その分、ただでさえ貴重なオフを削る事になりかねない。
「一人で頑張らなくていいんだよ、華」
「え?」
「あたし達はチームじゃない。……あと」
ジッと、華の顔を覗き込む沙織。
「言いにくいんでしょ、みぽりんに?」
「そ、そんな事は……」
「本当に?」
「…………」
「五十鈴殿は嘘が下手でありますな」
「だな。沙織程ではないが、顔に書いてあるぞ」
優花里と麻子に言われ、華は顔を赤くする。
「みんなで言えばわかってくれるよ。みぽりんだって分からず屋じゃないんだし」
「チームワークで戦う、西住殿の口癖ですよ!」
「で、どうするんだ五十鈴さん?」
「……全く。
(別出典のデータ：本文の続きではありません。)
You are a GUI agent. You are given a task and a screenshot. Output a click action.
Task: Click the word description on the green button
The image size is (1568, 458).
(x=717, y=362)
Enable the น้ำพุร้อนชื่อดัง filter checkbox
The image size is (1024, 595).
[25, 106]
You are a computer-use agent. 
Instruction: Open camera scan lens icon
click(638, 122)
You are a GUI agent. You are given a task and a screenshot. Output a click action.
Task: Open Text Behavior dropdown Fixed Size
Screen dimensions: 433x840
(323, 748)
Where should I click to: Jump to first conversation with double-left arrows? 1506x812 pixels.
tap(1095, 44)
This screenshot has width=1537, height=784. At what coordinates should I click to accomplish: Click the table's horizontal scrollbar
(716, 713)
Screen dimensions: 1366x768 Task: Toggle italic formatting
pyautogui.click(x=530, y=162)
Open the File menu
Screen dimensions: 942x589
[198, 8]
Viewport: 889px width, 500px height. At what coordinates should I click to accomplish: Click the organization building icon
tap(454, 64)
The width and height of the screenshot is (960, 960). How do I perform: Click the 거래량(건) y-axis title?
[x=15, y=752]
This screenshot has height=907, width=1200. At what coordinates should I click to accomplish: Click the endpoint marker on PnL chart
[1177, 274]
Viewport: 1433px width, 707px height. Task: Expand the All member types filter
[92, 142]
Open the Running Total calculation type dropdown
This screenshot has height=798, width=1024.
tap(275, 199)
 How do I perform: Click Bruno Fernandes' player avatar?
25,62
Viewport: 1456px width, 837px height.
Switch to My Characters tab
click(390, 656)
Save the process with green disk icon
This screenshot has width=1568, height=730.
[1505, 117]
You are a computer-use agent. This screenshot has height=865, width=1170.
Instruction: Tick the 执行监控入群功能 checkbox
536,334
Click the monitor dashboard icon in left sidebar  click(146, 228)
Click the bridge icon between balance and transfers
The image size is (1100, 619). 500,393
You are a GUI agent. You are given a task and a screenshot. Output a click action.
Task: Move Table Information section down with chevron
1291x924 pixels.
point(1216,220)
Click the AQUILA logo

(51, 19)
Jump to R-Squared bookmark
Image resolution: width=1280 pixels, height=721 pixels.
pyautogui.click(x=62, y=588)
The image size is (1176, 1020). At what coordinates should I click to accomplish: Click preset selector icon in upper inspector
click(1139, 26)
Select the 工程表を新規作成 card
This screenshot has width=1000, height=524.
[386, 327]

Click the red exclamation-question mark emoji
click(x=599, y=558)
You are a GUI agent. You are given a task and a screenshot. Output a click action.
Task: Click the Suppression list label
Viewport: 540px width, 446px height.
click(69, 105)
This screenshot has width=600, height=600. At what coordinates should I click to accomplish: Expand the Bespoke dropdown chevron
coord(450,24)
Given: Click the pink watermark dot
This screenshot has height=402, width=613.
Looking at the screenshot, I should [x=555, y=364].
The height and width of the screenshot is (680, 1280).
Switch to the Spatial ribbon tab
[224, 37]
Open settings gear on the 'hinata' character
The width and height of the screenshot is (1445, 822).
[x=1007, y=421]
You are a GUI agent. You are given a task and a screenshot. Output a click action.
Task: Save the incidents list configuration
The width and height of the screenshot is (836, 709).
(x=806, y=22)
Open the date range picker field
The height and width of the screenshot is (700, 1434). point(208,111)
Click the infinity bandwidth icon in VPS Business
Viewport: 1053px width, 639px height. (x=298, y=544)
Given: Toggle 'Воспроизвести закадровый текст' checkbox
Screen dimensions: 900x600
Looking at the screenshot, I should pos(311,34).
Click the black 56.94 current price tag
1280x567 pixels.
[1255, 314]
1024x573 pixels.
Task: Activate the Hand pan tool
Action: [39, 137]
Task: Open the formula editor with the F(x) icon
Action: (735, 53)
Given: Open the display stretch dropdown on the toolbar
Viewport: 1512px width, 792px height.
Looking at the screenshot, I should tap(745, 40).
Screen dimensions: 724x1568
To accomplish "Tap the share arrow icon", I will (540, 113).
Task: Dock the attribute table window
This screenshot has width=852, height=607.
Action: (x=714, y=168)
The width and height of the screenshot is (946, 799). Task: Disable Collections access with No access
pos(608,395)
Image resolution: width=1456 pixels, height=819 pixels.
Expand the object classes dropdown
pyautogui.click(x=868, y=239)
沙織さんがここまで押しが強いとは思いませんでした」
「恋愛でも、とにかく押して押して押しまくる! これが一番だもん」
「その割には成果が出ていませんけどね」
「あ~、華もひっどーい!」
「だが、五十鈴さんの言う通りだ」
「武部殿、白旗でありますな」
「もーっ! みんな揃って!」
華もつられて笑顔になった。
「あ、やっと笑いましたね。五十鈴殿」
「だな」
「あたしのネタでってのはちょっと納得行かないけど。でも、やっぱ華はそうやって笑っているのが一番かな?」
「皆さん……?」
「五十鈴殿、ずっと思い詰めた顔でしたから」
「……すみません。そんなに暗い顔でしたか?」
「ああ。だが、もう心配なさそうだな」
そして、沙織が華に手を重ねた。
「一緒に頑張ろう、華?」
「沙織さん……わかりました。もう何も言いません、宜しくお願いしますね」
「華、おはよう!」
「五十鈴殿、おはようございます!」
その声に、華は回想から引き戻された。
正式に生徒会広報となった沙織、そして副会長の優花里。
「おはようございます」
「麻子、やっぱり起きなかった。まぁ、遅刻はしないと思うけど」
「冷泉殿の仕事は、昼からお願いするとしましょう」
「わかりました。……では、今日から頑張りましょう」
「そうそう、頑張ろうね会長!」
「了解であります!」
華は力強く頷くと、会長の椅子に座る。
そして、山と積まれた書類を一枚手に取った。